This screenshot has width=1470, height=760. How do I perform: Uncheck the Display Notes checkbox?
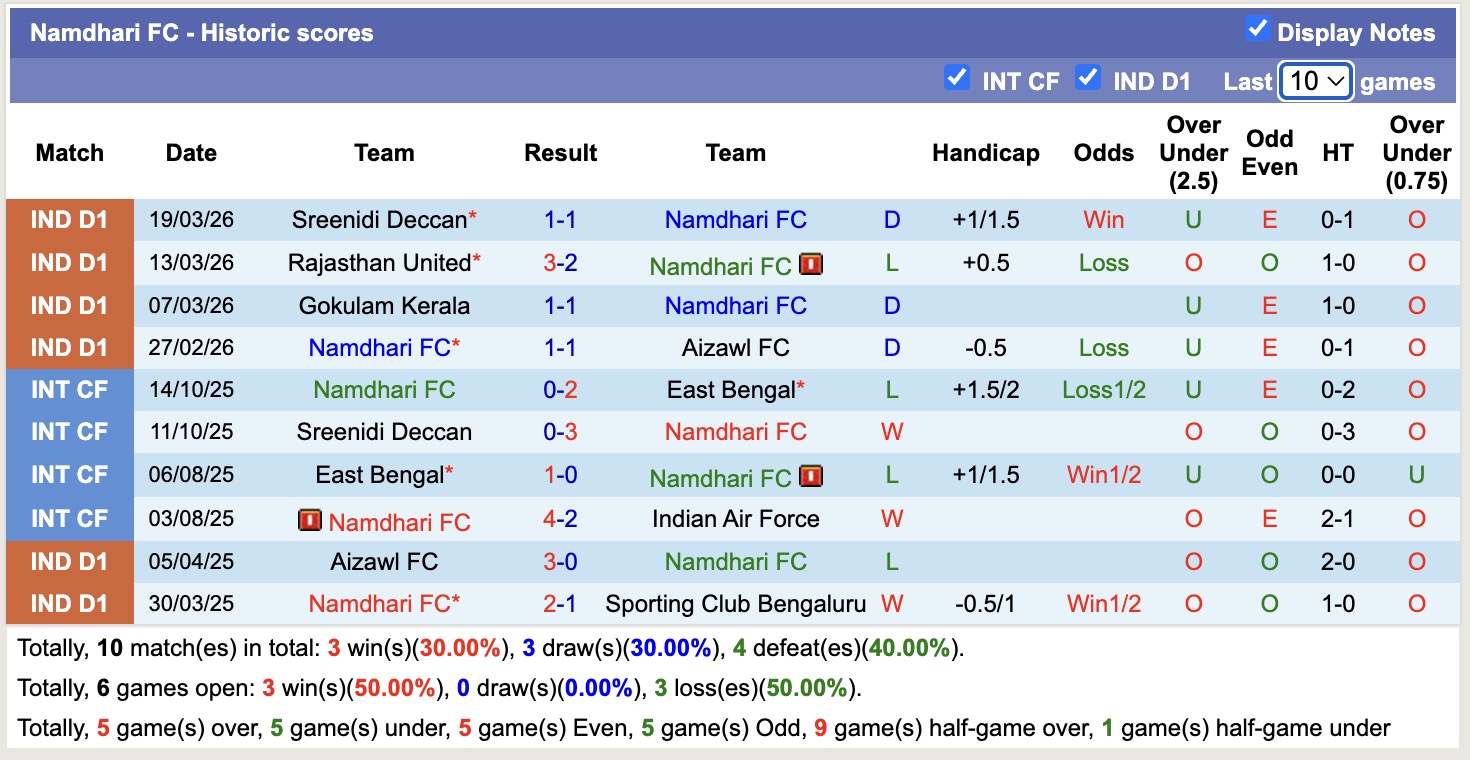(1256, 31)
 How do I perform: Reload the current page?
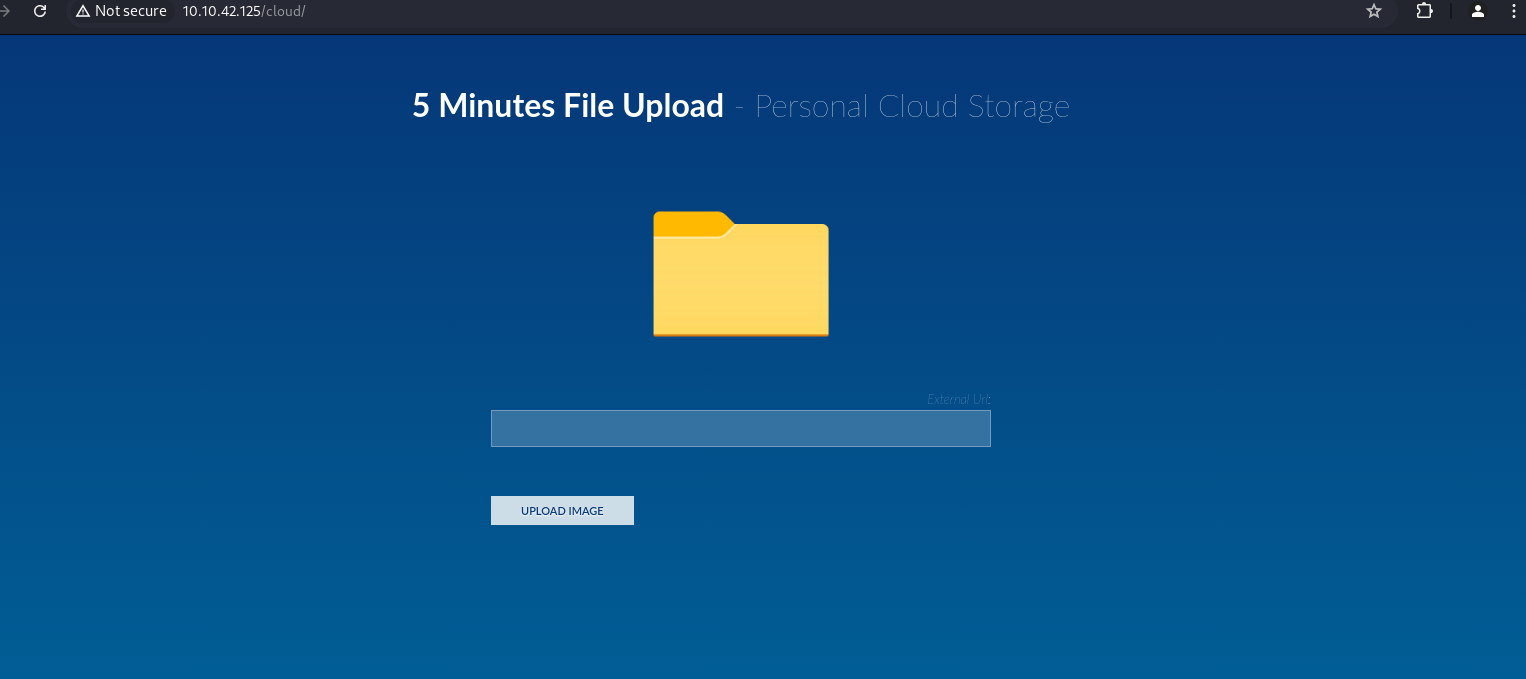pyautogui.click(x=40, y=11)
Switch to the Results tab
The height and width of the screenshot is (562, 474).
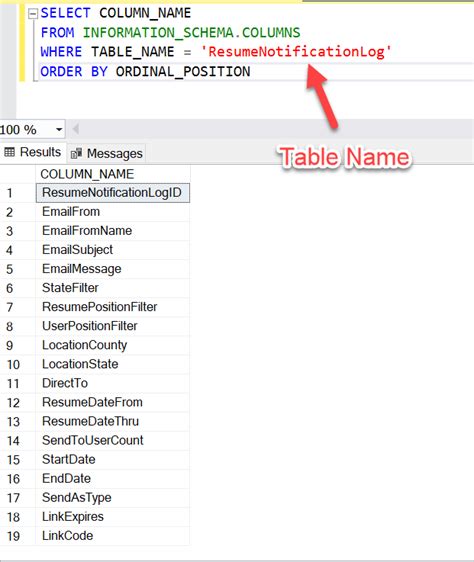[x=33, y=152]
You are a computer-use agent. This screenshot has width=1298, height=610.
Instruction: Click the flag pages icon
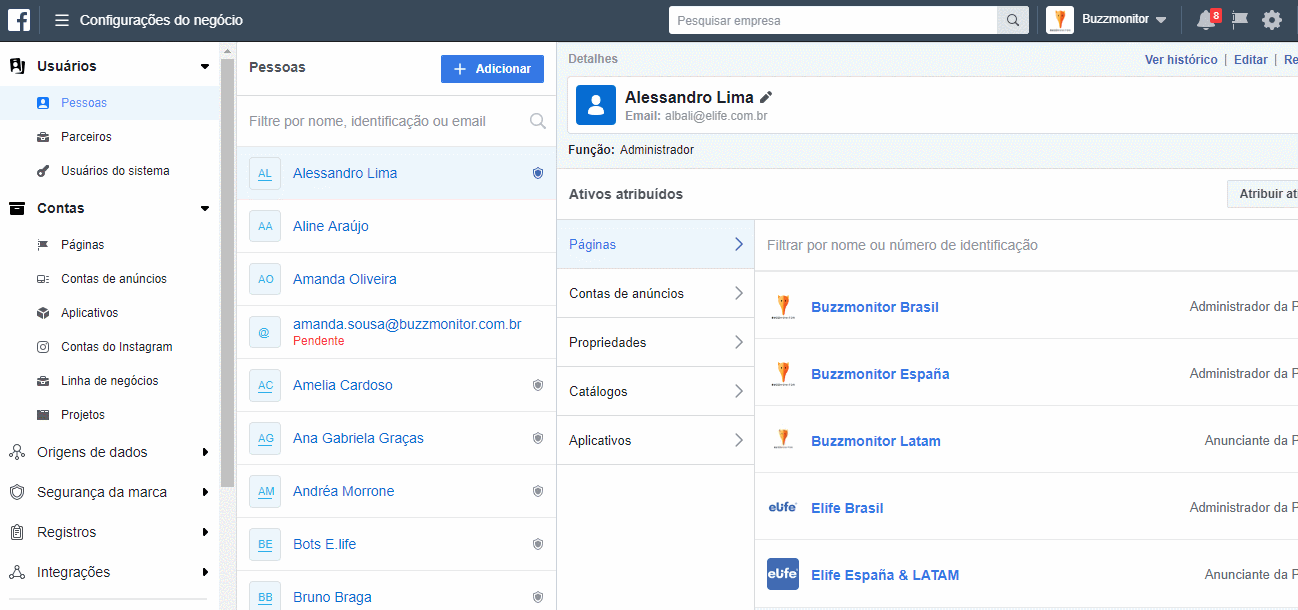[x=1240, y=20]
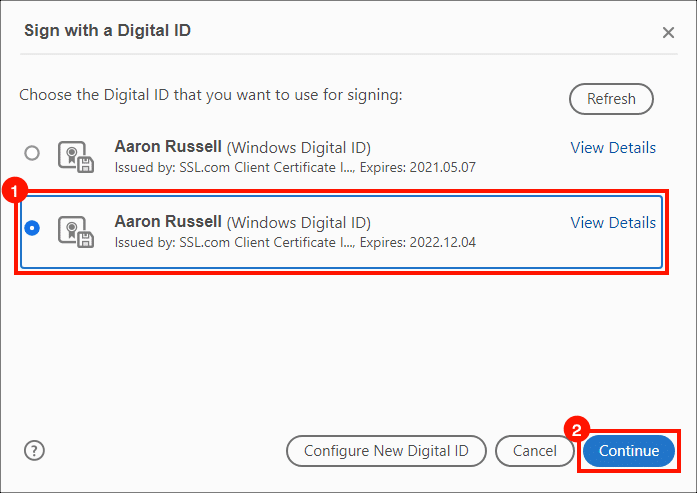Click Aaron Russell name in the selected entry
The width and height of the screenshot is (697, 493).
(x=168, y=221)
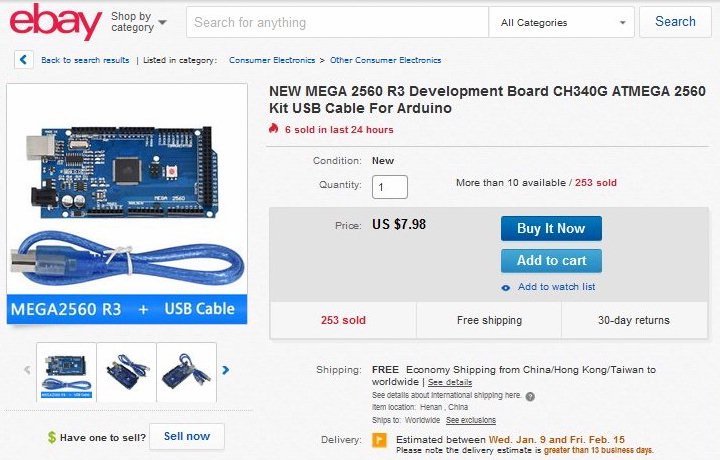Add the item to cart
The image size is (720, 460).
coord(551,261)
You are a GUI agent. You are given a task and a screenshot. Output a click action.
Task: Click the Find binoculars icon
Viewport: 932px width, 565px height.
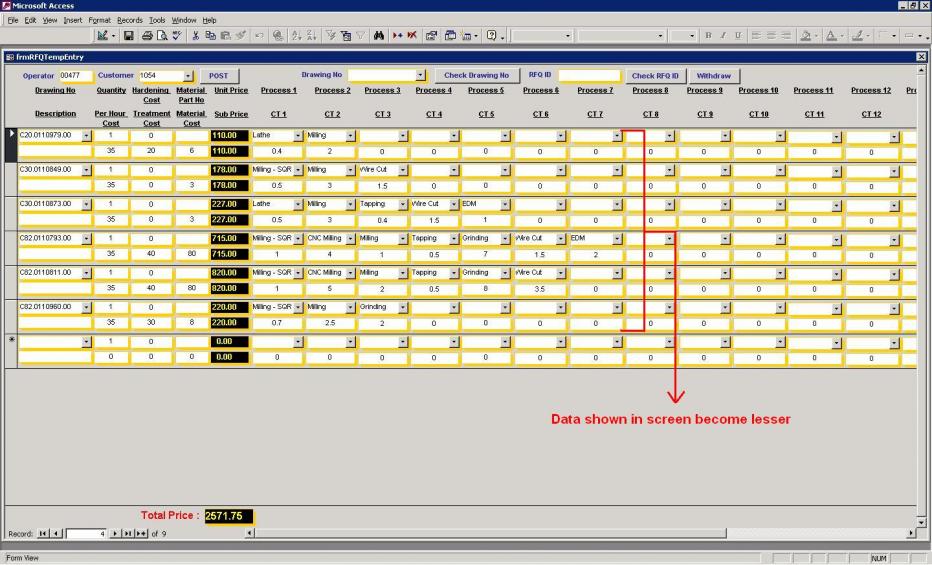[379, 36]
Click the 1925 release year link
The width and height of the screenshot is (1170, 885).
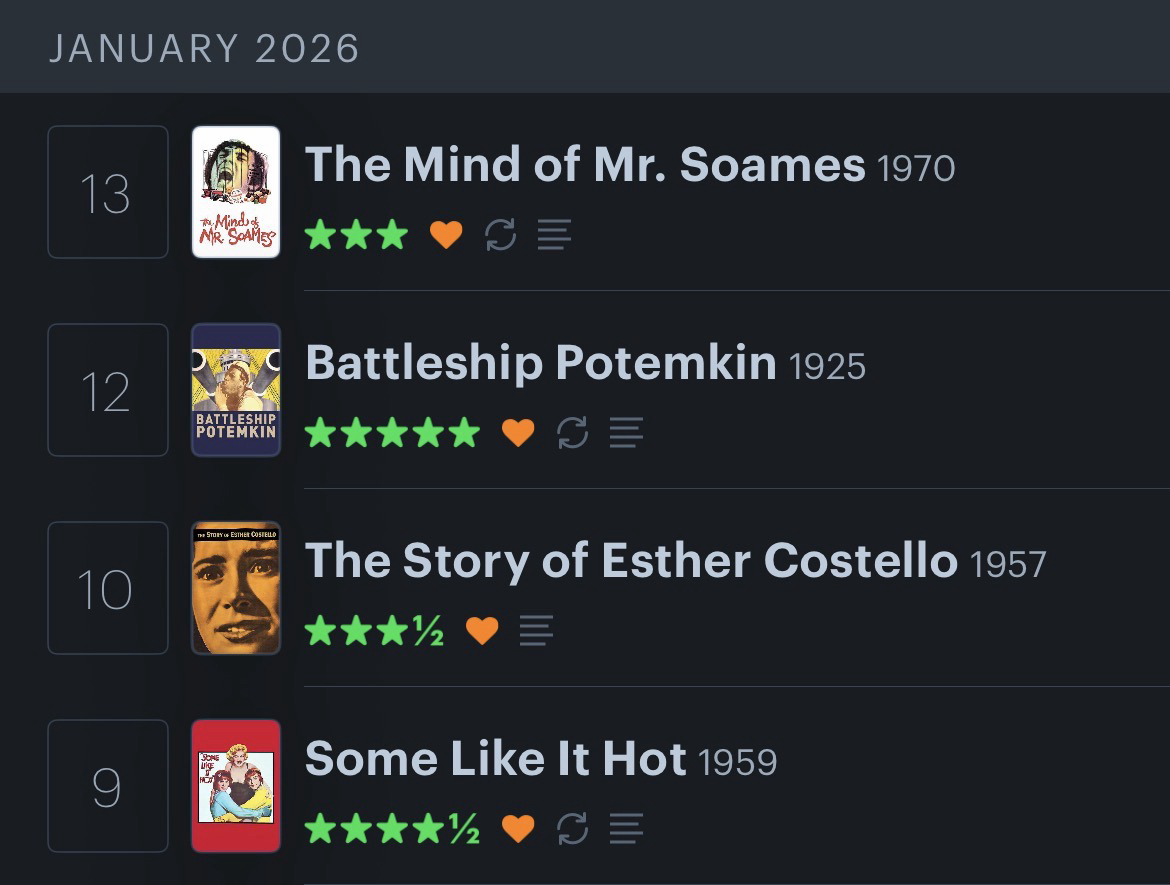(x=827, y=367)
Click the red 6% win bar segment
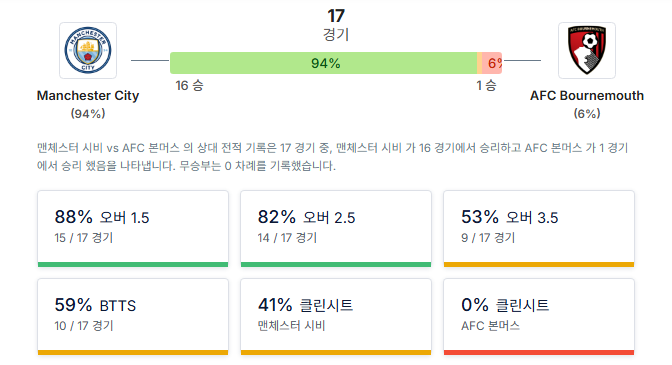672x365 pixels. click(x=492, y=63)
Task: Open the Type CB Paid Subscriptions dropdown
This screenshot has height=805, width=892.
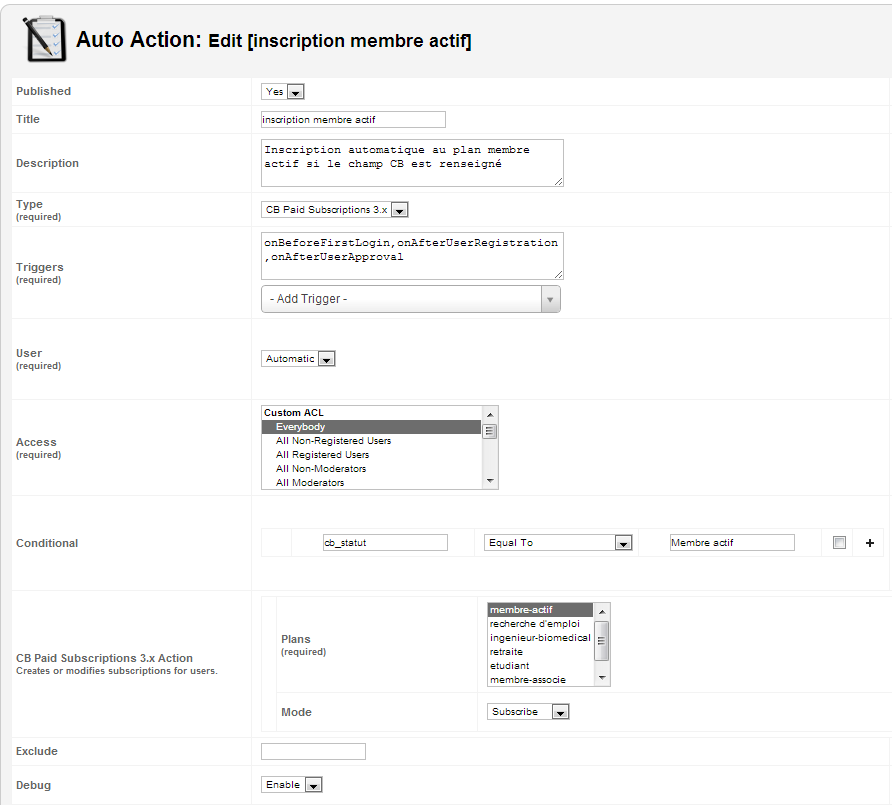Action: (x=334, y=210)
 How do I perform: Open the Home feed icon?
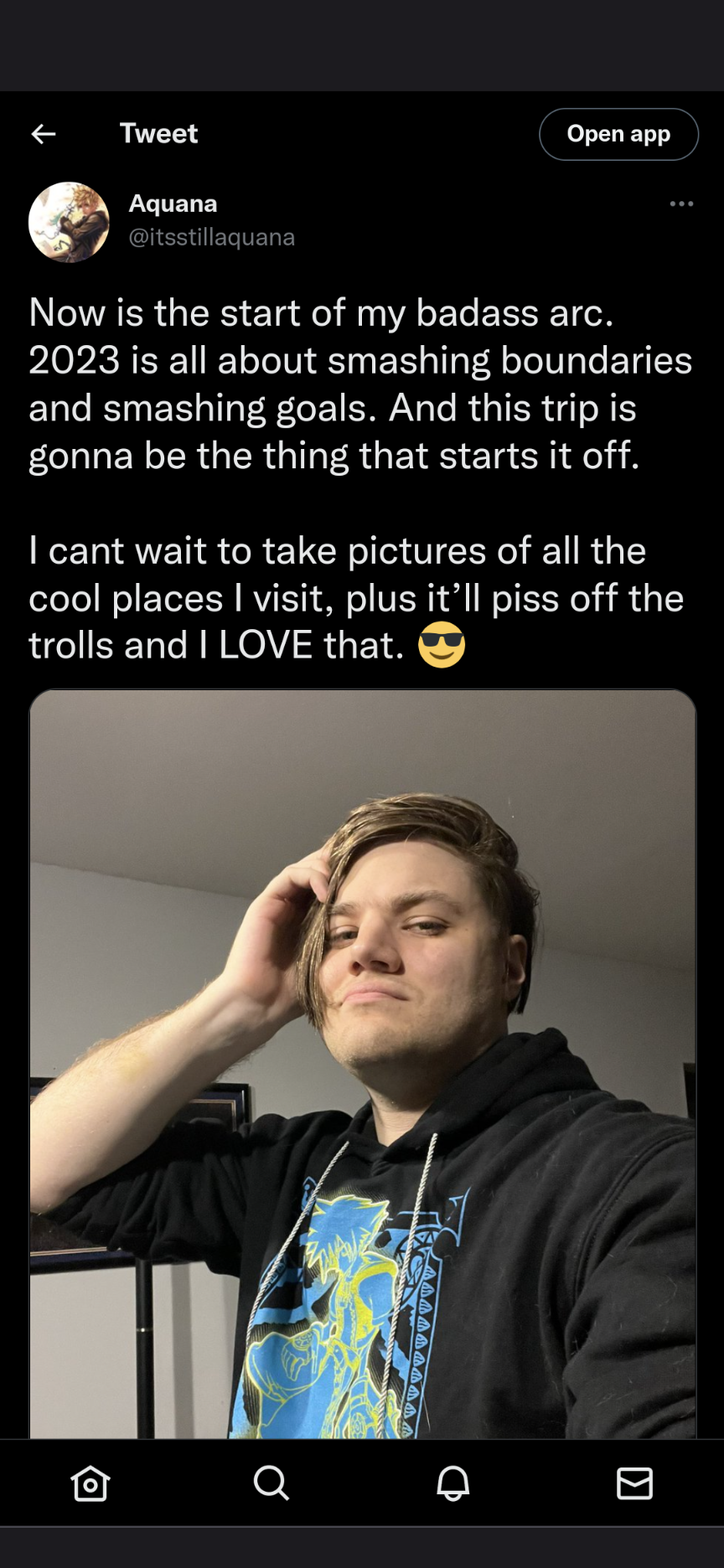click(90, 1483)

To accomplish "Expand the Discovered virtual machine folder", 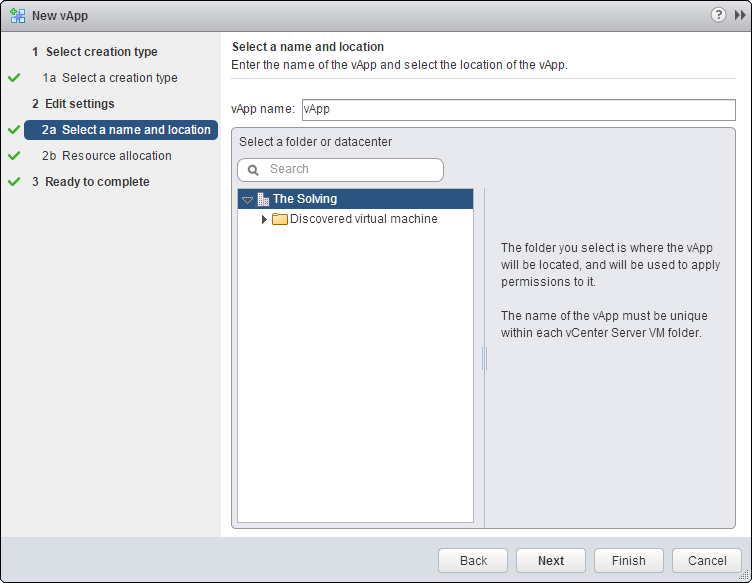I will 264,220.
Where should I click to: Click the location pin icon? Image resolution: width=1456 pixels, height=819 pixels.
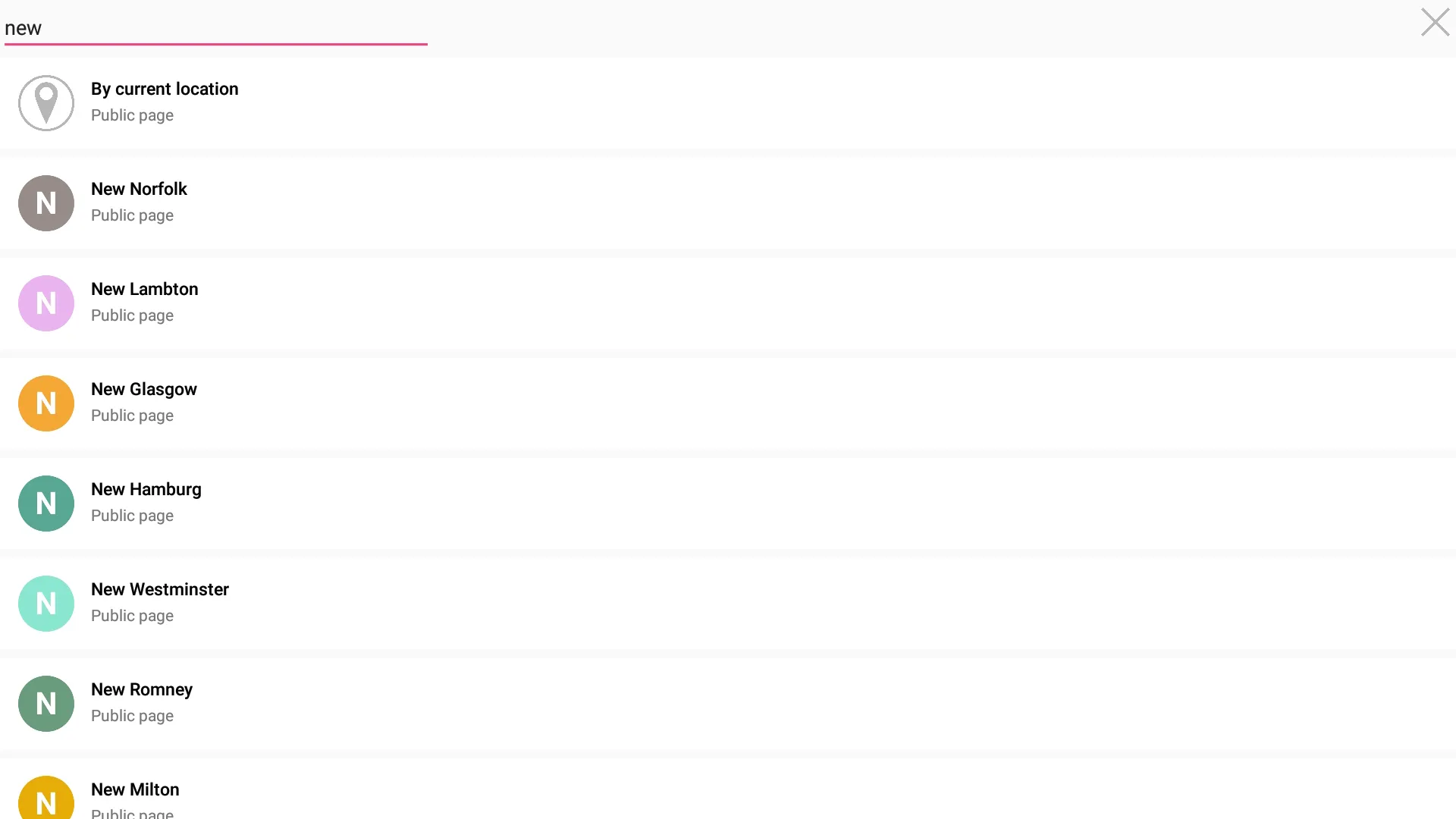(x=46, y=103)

● Activity
Please set down, exactly and with no pictures, the lines in the entries above starting at the one holding "The height and" and ending at the one holding "You are a computer-use", ends included.

● Solution for this exercise
The height and width of the screenshot is (562, 474).
[x=33, y=152]
You are a computer-use agent. This screenshot has width=1298, height=610.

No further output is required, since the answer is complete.